Factors Affecting the Performance of Automated Speaker Verification in Alzheimer's Disease Clinical Trials

Detecting duplicate patient participation in clinical trials is a major challenge because repeated patients can undermine the credibility and accuracy of the trial's findings and result in significant health and financial risks. Developing accurate automated speaker verification (ASV) models is crucial to verify the identity of enrolled individuals and remove duplicates, but the size and quality of data influence ASV performance. However, there has been limited investigation into the factors that can affect ASV capabilities in clinical environments. In this paper, we bridge the gap by conducting analysis of how participant demographic characteristics, audio quality criteria, and severity level of Alzheimer's disease (AD) impact the performance of ASV utilizing a dataset of speech recordings from 659 participants with varying levels of AD, obtained through multiple speech tasks. Our results indicate that ASV performance: 1) is slightly better on male speakers than on female speakers; 2) degrades for individuals who are above 70 years old; 3) is comparatively better for non-native English speakers than for native English speakers; 4) is negatively affected by clinician interference, noisy background, and unclear participant speech; 5) tends to decrease with an increase in the severity level of AD. Our study finds that voice biometrics raise fairness concerns as certain subgroups exhibit different ASV performances owing to their inherent voice characteristics. Moreover, the performance of ASV is influenced by the quality of speech recordings, which underscores the importance of improving the data collection settings in clinical trials.

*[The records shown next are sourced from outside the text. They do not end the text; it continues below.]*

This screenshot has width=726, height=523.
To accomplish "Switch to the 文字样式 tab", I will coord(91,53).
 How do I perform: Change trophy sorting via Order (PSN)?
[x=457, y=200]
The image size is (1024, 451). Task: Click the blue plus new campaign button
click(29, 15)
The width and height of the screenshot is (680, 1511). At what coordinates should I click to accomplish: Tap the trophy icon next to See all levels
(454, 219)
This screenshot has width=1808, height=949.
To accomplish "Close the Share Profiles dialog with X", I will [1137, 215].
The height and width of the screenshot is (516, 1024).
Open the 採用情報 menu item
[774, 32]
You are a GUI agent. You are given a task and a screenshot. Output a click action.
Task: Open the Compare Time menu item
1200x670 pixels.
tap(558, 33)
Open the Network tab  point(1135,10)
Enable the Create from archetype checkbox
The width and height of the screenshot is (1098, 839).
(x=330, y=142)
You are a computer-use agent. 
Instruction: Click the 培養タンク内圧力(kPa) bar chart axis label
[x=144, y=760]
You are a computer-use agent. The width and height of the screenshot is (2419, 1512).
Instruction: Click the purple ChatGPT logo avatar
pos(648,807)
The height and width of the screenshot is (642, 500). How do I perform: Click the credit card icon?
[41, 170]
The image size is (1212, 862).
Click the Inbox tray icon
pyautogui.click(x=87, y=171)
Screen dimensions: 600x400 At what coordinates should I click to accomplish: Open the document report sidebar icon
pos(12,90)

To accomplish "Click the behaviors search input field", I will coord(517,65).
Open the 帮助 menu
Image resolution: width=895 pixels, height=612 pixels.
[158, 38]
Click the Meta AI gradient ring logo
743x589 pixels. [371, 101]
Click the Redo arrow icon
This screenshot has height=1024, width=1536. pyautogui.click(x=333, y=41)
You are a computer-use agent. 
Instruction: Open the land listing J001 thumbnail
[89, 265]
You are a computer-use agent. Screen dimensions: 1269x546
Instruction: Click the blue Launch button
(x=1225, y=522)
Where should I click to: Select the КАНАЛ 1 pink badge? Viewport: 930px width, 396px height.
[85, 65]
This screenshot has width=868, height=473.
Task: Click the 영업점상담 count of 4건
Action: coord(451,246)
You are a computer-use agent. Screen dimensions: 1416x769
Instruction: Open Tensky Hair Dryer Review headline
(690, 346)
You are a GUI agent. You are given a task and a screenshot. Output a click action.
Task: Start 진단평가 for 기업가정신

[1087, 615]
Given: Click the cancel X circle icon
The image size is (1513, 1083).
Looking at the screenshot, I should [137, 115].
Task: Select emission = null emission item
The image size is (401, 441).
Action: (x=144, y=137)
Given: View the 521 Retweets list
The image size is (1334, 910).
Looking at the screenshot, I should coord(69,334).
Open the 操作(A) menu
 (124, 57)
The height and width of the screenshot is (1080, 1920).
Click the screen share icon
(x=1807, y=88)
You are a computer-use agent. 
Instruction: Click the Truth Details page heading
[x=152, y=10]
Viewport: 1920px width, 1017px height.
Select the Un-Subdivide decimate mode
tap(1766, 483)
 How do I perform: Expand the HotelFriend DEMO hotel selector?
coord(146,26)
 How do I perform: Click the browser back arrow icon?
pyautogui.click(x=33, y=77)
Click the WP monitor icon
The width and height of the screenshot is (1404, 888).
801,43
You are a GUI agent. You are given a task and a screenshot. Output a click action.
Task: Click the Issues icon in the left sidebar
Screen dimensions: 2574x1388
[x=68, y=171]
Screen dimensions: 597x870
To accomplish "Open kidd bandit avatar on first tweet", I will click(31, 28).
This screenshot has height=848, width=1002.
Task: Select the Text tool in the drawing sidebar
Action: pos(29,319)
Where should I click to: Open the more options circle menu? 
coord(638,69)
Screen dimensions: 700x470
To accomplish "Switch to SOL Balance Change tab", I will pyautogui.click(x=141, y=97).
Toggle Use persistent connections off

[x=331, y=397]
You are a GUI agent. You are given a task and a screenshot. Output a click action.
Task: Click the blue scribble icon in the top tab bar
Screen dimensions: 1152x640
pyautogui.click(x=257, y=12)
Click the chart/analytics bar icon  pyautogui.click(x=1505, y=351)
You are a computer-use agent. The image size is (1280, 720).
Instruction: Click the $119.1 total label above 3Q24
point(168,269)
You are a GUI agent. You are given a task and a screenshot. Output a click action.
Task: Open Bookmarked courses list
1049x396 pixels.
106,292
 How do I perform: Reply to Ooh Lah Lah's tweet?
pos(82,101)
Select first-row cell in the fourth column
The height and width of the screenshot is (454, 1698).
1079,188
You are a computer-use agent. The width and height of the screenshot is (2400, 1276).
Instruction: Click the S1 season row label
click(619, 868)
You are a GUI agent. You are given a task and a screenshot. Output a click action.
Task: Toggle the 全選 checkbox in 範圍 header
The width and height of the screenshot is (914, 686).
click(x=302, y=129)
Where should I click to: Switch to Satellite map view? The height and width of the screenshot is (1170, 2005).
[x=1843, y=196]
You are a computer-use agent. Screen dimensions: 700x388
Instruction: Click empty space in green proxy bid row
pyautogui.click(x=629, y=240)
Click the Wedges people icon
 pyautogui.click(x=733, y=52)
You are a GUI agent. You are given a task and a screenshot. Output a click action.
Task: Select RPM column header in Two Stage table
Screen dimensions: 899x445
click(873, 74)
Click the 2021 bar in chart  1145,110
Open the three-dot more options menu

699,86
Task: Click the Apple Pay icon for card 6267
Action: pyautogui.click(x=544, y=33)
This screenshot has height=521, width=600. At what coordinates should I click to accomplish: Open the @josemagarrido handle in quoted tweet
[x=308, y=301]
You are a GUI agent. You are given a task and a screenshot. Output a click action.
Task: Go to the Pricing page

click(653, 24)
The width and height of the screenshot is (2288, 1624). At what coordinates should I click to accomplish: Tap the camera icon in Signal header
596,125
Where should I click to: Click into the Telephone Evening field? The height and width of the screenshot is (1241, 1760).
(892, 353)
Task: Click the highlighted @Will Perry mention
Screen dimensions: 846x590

翻译：在临床试验中检测重复患者参与是一个重大挑战，因为重复患者会破坏试验结果的可信度和准确性，并导致严重的健康和经济风险。开发准确的自动化说话人确认（ASV）模型对于验证已入组个体的身份和排除重复参与者至关重要，但数据的规模和质量会影响ASV的性能。然而，目前对临床环境中可能影响ASV能力的因素研究有限。本文通过分析参与者人口统计学特征、音频质量标准以及阿尔茨海默病（AD）严重程度对ASV性能的影响来弥补这一空白，所使用的数据集包含来自659名不同AD严重程度参与者的语音录音，通过多项语音任务获取。我们的结果表明：1）ASV在男性说话者上的性能略优于女性说话者；2）在70岁以上个体中性能下降；3）在非英语母语者中的性能相对优于英语母语者；4）临床医生干扰、背景噪音和参与者语音不清晰会对其产生负面影响；5）随着AD严重程度增加，性能趋于下降。我们的研究发现，语音生物特征引发了公平性问题，因为某些亚组由于其固有的语音特征而表现出不同的ASV性能。此外，ASV的性能受语音录音质量的影响，这强调了在临床试验中改进数据采集设置的重要性。